The Suzuki K engine family is a series of automobile engines from Suzuki, introduced in 1994. Displacements range from 0.7 L to 1.5 L. All engines have aluminium cylinder blocks with three or four cylinders in-line. Cylinder heads have two overhead camshafts, driven by chain, and four valves per cylinder. Fuel is gasoline/petrol, metered by multipoint fuel injection or direct injection. Some variants are turbocharged.

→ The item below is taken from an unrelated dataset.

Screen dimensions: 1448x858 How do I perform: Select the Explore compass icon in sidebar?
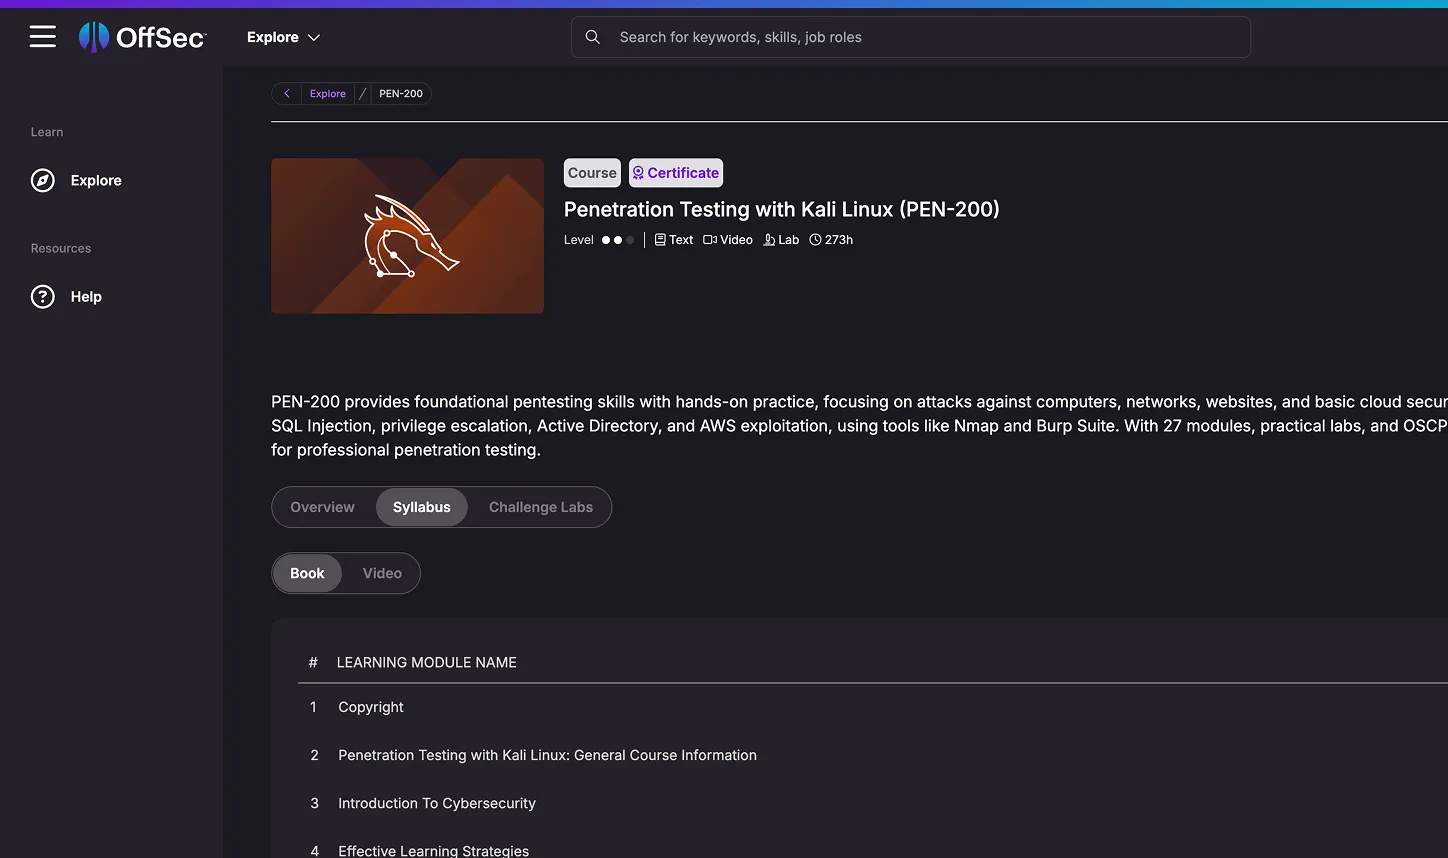pyautogui.click(x=40, y=180)
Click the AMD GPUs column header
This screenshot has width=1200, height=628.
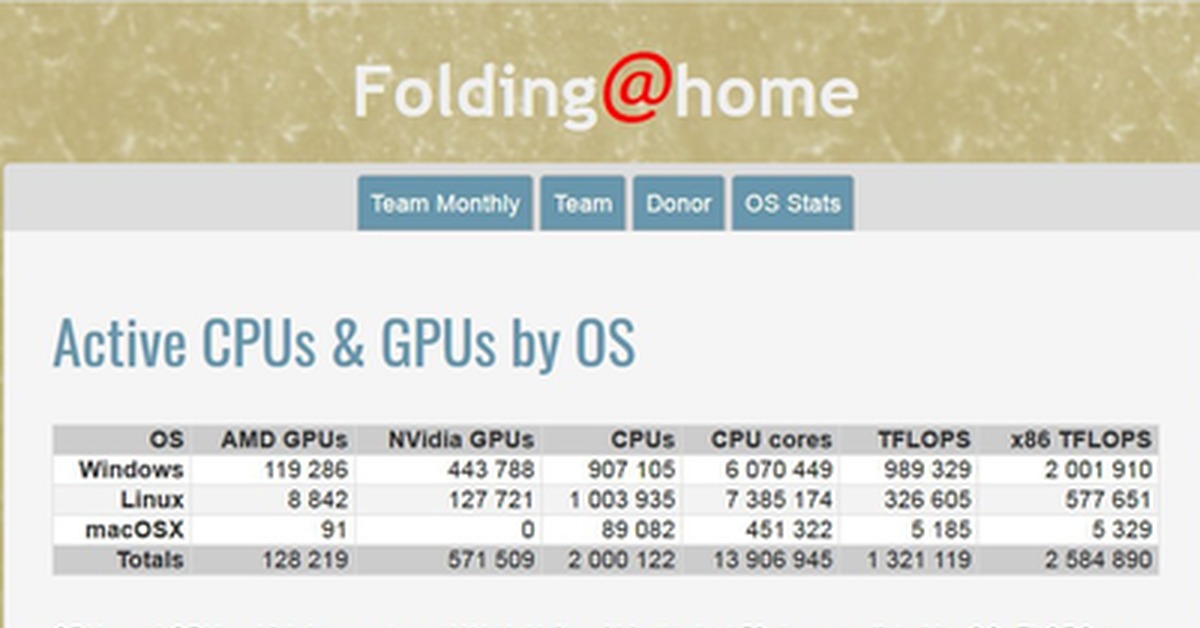coord(284,439)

Since 2013, some of the K engines range have been upgraded with Dualjet technology. The upgrades include new two injectors per cylinder, increased compression ratio (improving the thermal efficiency), redesigned water jacket shape, piston cooling by oil jets, water-cooled EGR system and several other changes for fuel efficiency. The turbocharged variant with direct injection fuel system is called Boosterjet.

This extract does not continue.